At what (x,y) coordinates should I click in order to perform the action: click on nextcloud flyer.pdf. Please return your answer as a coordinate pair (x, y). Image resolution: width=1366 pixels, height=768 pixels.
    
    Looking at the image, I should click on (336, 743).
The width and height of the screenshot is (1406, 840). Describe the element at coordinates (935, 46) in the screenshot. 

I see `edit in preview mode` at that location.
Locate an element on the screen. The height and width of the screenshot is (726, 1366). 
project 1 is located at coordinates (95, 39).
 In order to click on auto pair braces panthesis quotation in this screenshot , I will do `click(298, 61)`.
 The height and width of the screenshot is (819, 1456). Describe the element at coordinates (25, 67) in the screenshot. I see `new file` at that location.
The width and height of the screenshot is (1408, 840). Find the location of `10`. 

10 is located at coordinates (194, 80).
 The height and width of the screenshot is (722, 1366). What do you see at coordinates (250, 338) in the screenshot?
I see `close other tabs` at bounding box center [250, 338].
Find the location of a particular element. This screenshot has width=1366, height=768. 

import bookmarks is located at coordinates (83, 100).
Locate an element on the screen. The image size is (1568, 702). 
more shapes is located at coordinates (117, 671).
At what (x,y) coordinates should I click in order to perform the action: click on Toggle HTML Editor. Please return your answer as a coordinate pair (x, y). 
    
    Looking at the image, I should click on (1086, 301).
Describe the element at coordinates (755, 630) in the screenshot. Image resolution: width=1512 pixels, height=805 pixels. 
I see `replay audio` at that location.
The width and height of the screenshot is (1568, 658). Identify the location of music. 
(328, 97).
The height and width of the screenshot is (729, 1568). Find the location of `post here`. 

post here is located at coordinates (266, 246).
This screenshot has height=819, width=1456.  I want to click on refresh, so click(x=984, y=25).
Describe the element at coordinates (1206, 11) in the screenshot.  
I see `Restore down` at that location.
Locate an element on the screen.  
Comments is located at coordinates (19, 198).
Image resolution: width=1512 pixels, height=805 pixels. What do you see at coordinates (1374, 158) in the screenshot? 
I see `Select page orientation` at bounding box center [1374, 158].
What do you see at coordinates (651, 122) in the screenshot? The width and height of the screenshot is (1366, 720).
_ _ _ _
■ **SHORT EXERCISE**: Reproduce verbatim the part of the records that opens with the line containing "Locate an element on the screen. The height" and closes with the line containing "project 1 is located at coordinates (95, 39).", including both of those lines.

■ **EXERCISE ANSWER**:
Locate an element on the screen. The height and width of the screenshot is (726, 1366). 
project 1 is located at coordinates (95, 39).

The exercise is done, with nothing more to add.